Link Posted: 2/25/2002 2:31:12 PM EST
after every round.

Link Posted: 2/25/2002 2:38:03 PM EST
Both responses are probably correct. Much depends on where and how long it will be stored between firings. If it will be stored in a place where the temperature fluctuates (a car) it should be cleaned after each session at the range. If it will be kept indoors and fired frequently, cleaning after 2 to 3 hundred rounds would most likely be okay. I personally like to clean after each session on the range.
Link Posted: 2/25/2002 2:47:33 PM EST
ideally some basic cleaning like a bore snake and some CLP after each range session is nominal for essential funciton but there are so many variables to consider. Type of ammo, amount of rounds fired, weather, environment at range(ie. dusty etc.), malfunctions and any sign of less than normal operation which may be related to hygiene or not. Barring any poor performance at the range a complete cleaning after every few hundred rounds is definitly a good ritual to follow. Some people are fanatical about breaking the entire rifle down after every trip no matter how many rounds fired but a lot of that is personal preference and based on habits developed in the service and not necessarily needed. For my .02 you can't clean too much but you definitely can over lube. Hope this helps. You'll be surprised at the different responses you get to this question. Good luck

Link Posted: 2/25/2002 3:37:55 PM EST
thanks for the advice guys. it looks like I'll stick to the "better be safe than sorry" idea and start cleaning.
Link Posted: 2/25/2002 3:51:32 PM EST
An excellent idea. That rifle cost you a nice chunk of change, I'm sure. I for one am not inclined to risk corrosion damage to a rifle that represents a substantial investment, and I want it to be clean and functioning reliably at all times, because you never know when you might need it...NOW...at three in the morning when you hear one of your windows getting broken out.

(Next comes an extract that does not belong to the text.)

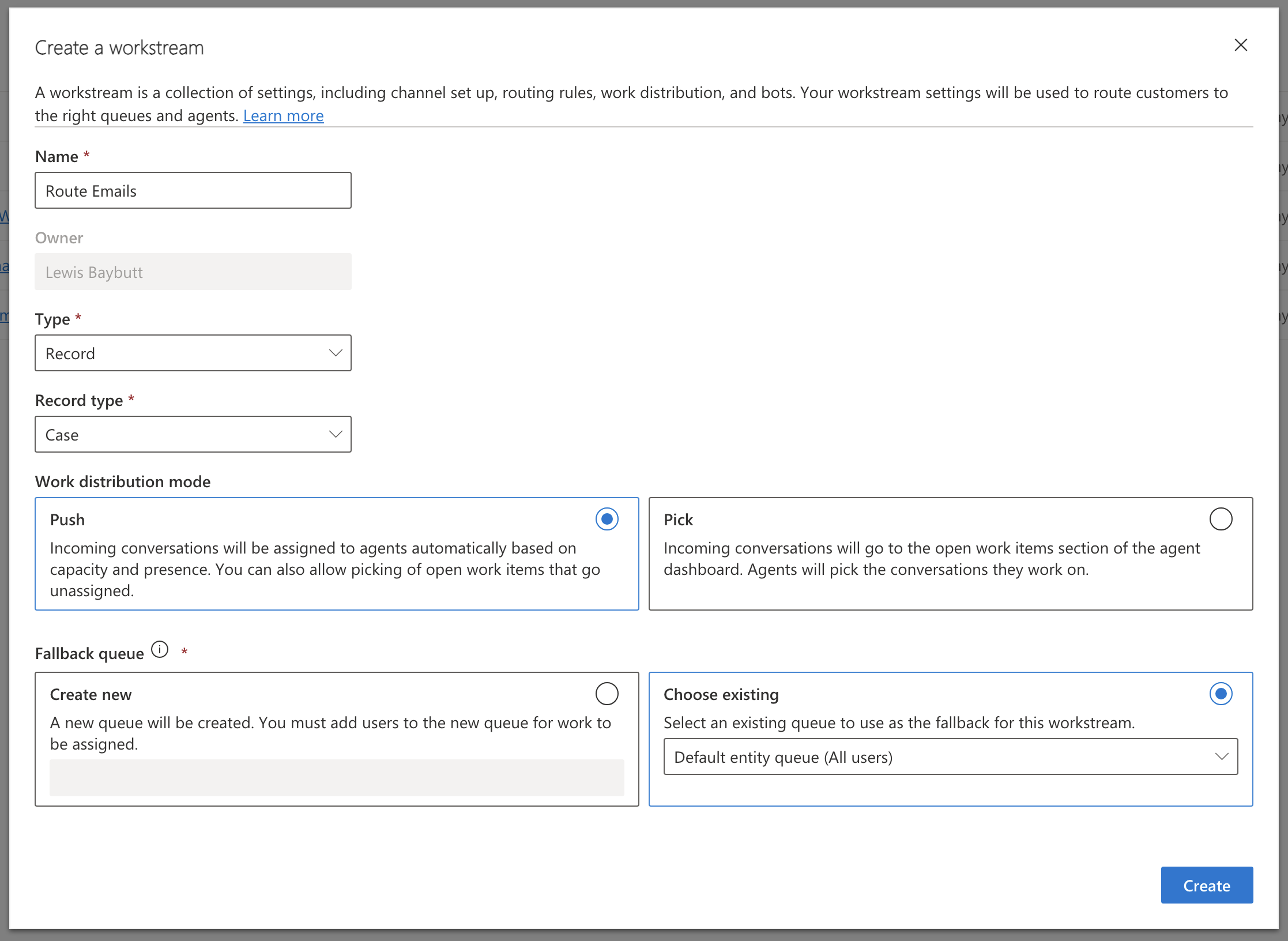The image size is (1288, 941).
Task: Click the Owner field Lewis Baybutt
Action: (193, 272)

If you're new to AR's, you definitely want to get some training on the cleaning requirements. There are things about AR's that are not familiar to those who haven't cleaned guns of this type before. Like how to remove the firing pin, and remove the bolt from the carrier, and where the carbon builds up.
If you don't know it, you have to learn it.

I think that info is available here at AR15.com.

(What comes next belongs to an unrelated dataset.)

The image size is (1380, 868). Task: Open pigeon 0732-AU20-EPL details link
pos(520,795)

I clean my AR's after every shooting session, no matter how many shots I fired. Usually that'll be several hundred, so a pretty thorough cleaning is necessary.

The hardest part of all is cleaning the barrel extension behind the lugs.

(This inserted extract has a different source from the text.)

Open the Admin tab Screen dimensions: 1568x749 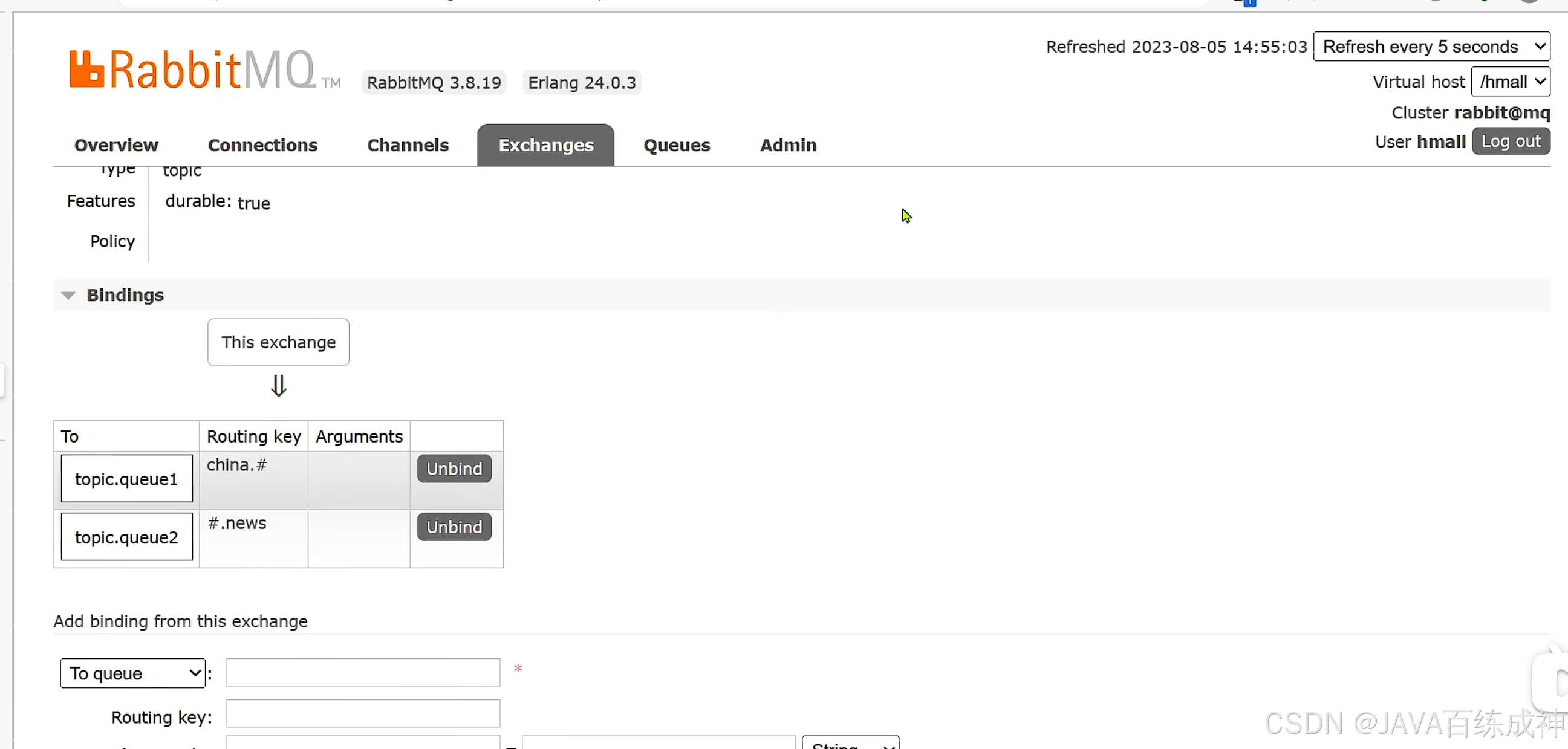tap(788, 146)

Link Posted: 2/25/2002 5:18:24 PM EST

Originally Posted By cmjohnson:

I think that info is available here at AR15.com.



I wouldn't suggest trying to remove the hand guards each time you clean, unless you've dropped your weapon in the dirt. Best of luck.

Link Posted: 2/26/2002 1:41:42 AM EST
[Last Edit: 2/26/2002 1:42:12 AM EST by mk1iii]
Don't over do it with the cleaning. You really will be do more harm than good by cleaning it all the time if you are the type to shoot 200 rounds a trip to the range every other weekend and the rifle lives in a safe 90% percent of the time. Using good quality ammo of recent make (non corrosive) I wouldn't clean it but every 500-700 rounds unless like some other have already said if function starts to get hit or miss. You can wipe down the outside of sweat and dirt but complete take downs every two weeks will have things getting buggered up more than it should. Of course do what you feel is right with all the avail info. Just wanted to give a diff perspective.
Link Posted: 2/27/2002 5:24:47 PM EST
Thanks again guys. I appreciate the different perspectives and advice. I thought cleaning the AR would be a task compared to my AK, but it turned out easier than I thought.